In determining whether two or more offenses constitute allied offenses of similar import under R.C. 2941.25(A), a two-step test is employed.
In the first step, the statutorily defined elements of the crimes are compared in the abstract, without reference to the facts of the case or the defendant's conduct constituting the offense. State v. Rance, 85 Ohio St.3d 632, 1999 Ohio 291, 710 N.E.2d 699.
If the elements of the offenses correspond to such a degree that commission of one crime will result in commission of the other, the crimes are allied offenses of similar import, and the court must then proceed to the second step. Id.
If the elements do not so correspond, the offenses are of dissimilar import, and the court's inquiry ends.

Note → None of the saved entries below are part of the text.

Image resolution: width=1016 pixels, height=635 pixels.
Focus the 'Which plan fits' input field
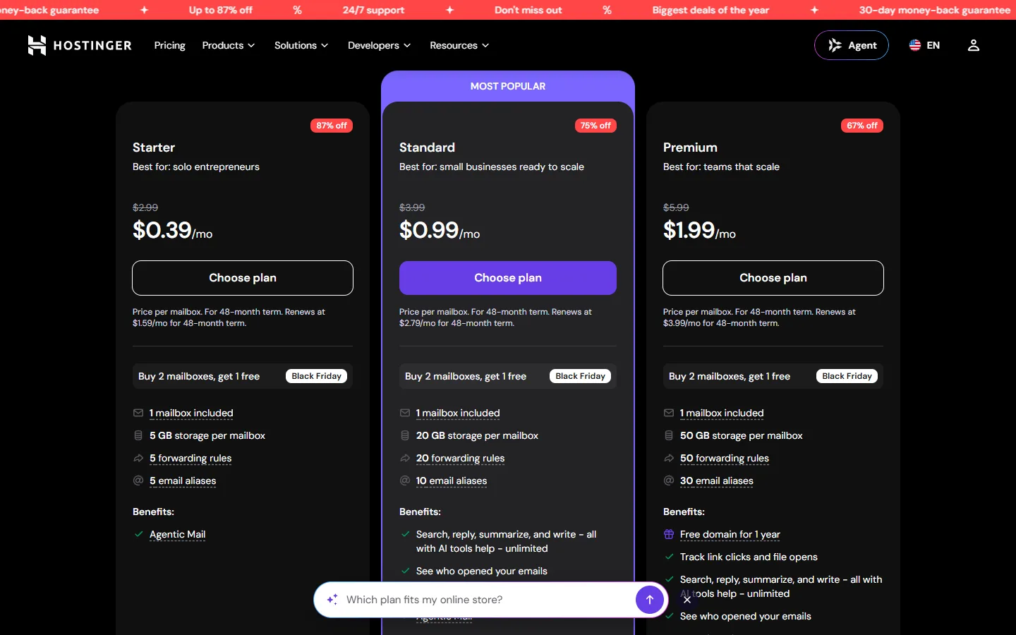click(487, 600)
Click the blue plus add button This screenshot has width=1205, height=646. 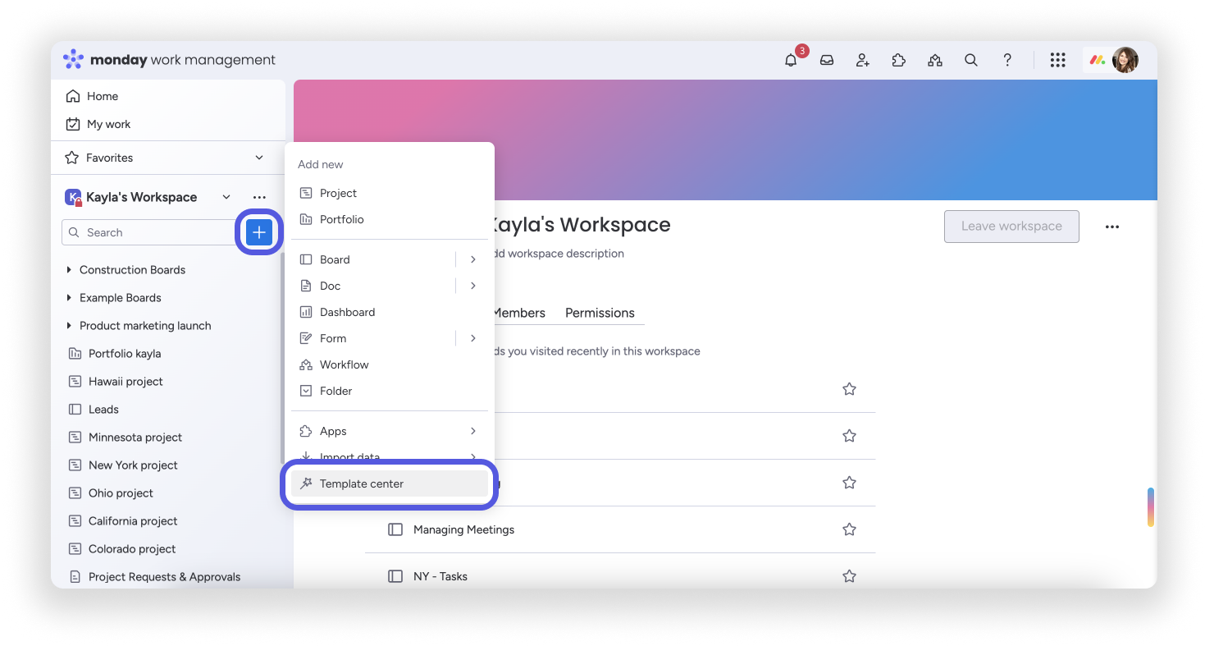pos(259,232)
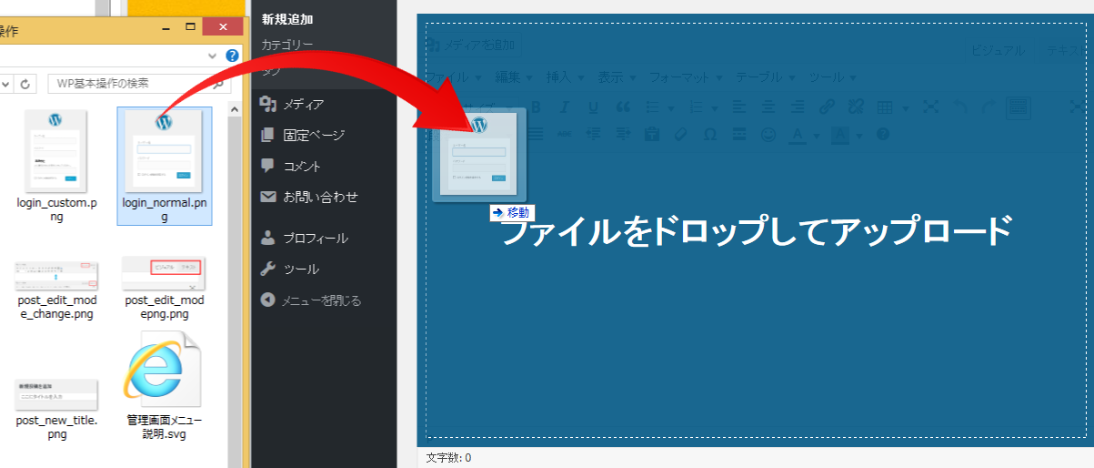Click 新規追加 in the sidebar submenu
Viewport: 1094px width, 468px height.
coord(286,19)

Id.
In the second step, the defendant's particular conduct is reviewed to determine whether the defendant can be convicted of both crimes.
If the court finds either that the crimes were committed separately or that there was a separate animus for each crime, the defendant may be convicted of both offenses. Id.

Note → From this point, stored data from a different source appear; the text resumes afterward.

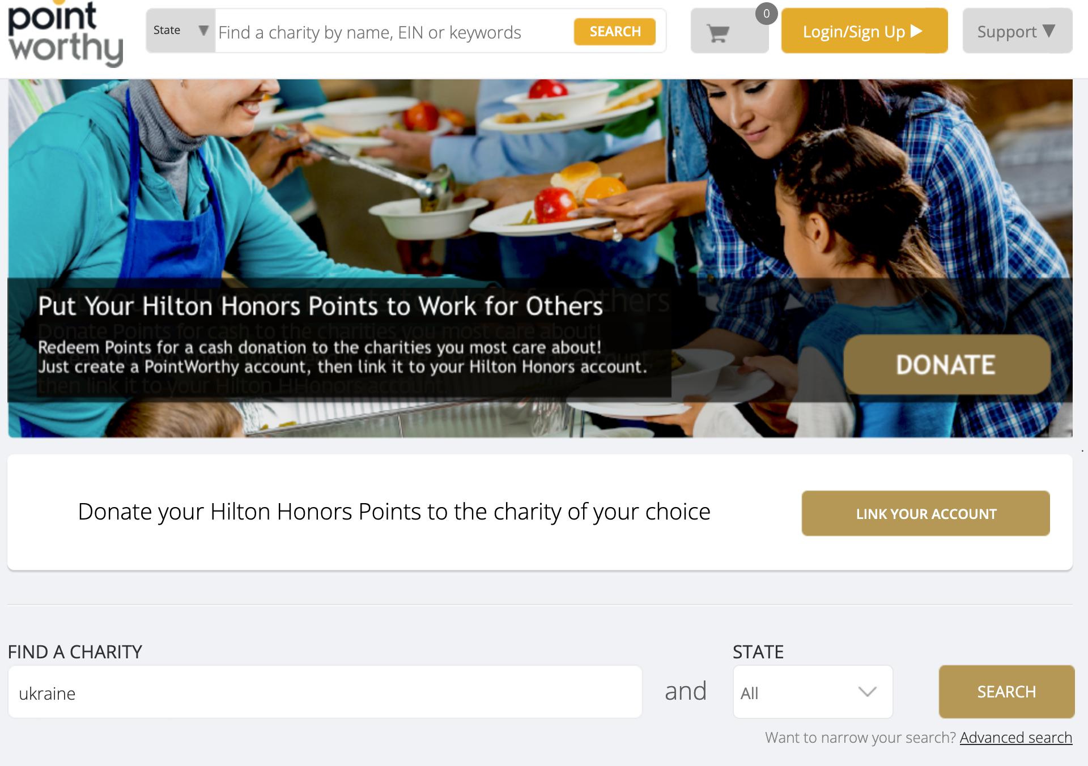The height and width of the screenshot is (766, 1088).
Task: Click the arrow on Login/Sign Up
Action: 916,31

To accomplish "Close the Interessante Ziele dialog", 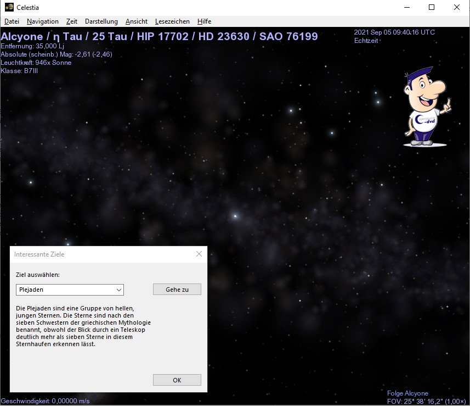I will (x=199, y=254).
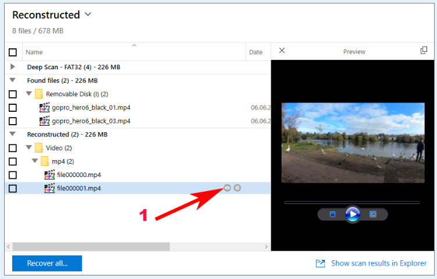Viewport: 437px width, 279px height.
Task: Expand the Deep Scan - FAT32 group
Action: (x=13, y=67)
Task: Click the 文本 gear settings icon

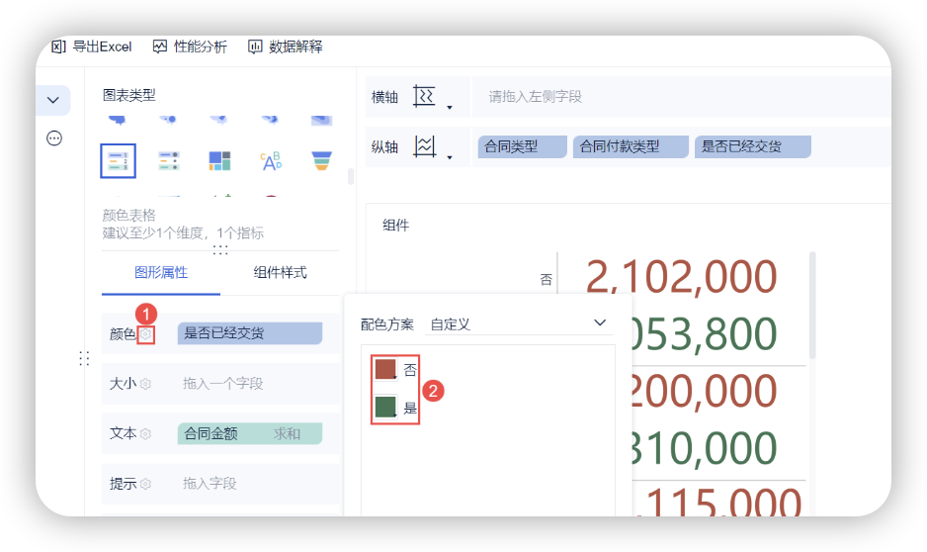Action: pos(146,433)
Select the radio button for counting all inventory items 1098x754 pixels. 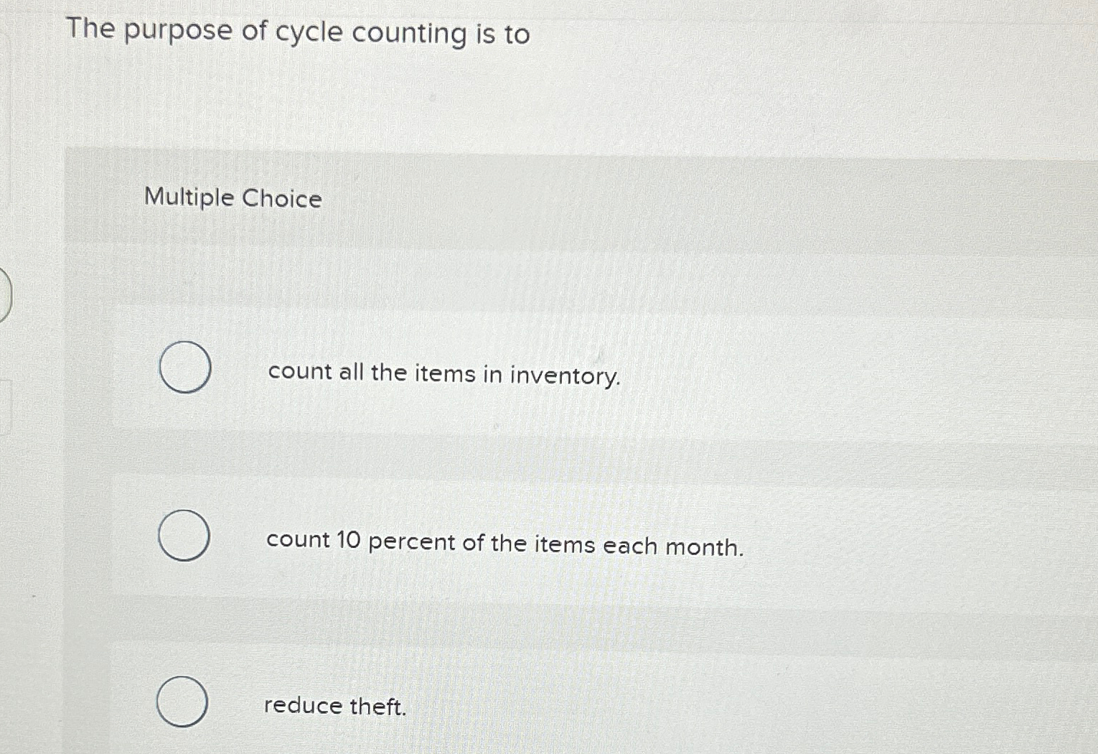pyautogui.click(x=186, y=368)
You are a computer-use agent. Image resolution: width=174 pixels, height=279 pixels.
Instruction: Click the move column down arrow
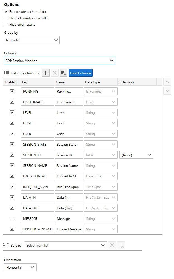(x=167, y=91)
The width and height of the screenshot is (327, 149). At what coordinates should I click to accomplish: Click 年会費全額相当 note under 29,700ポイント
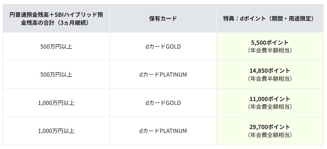pyautogui.click(x=270, y=135)
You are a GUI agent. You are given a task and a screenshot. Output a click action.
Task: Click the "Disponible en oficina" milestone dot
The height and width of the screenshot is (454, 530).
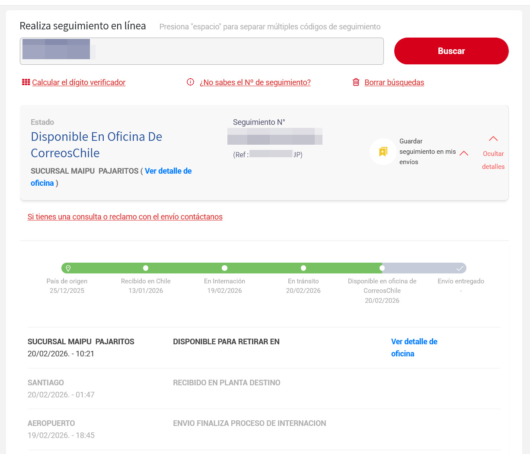pos(382,268)
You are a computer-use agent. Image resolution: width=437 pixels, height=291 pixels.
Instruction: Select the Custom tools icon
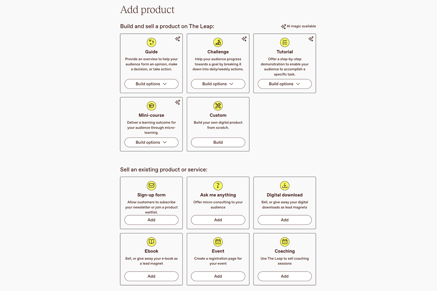coord(218,106)
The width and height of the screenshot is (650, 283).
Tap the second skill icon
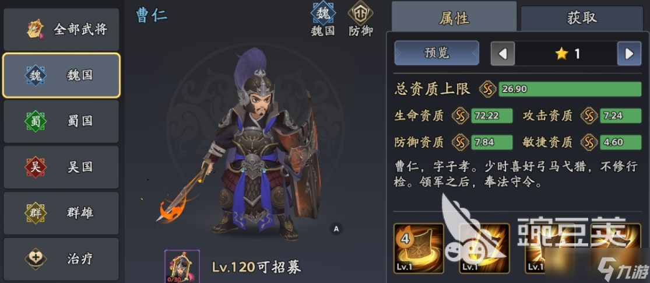pyautogui.click(x=484, y=248)
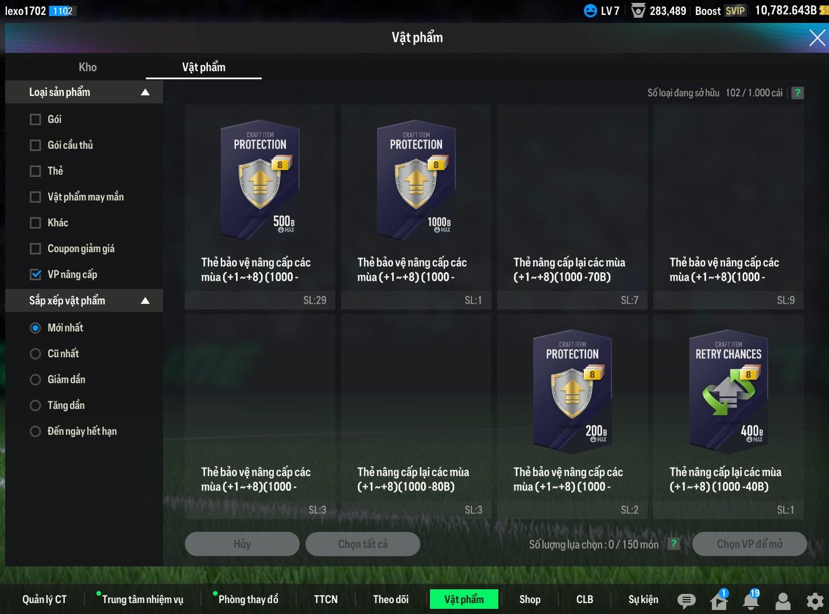Open the user profile icon
829x614 pixels.
click(782, 601)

"In determining whether offenses are allied offenses of similar import under R.C. 2941.25(A), courts are required to compare the elements of offenses in the abstract without considering the evidence in the case, but are not required to find an exact alignment of the elements. Instead, if, in comparing the elements of the offenses in the abstract, the offenses are so similar that the commission of one offense will necessarily result in commission of the other, then the offenses are allied offenses of similar import." State v. Cabrales, 118 Ohio St.3d 54, 2008 Ohio 1625, 886 N.E.2d 181, paragraph one of the syllabus, clarifying Rance.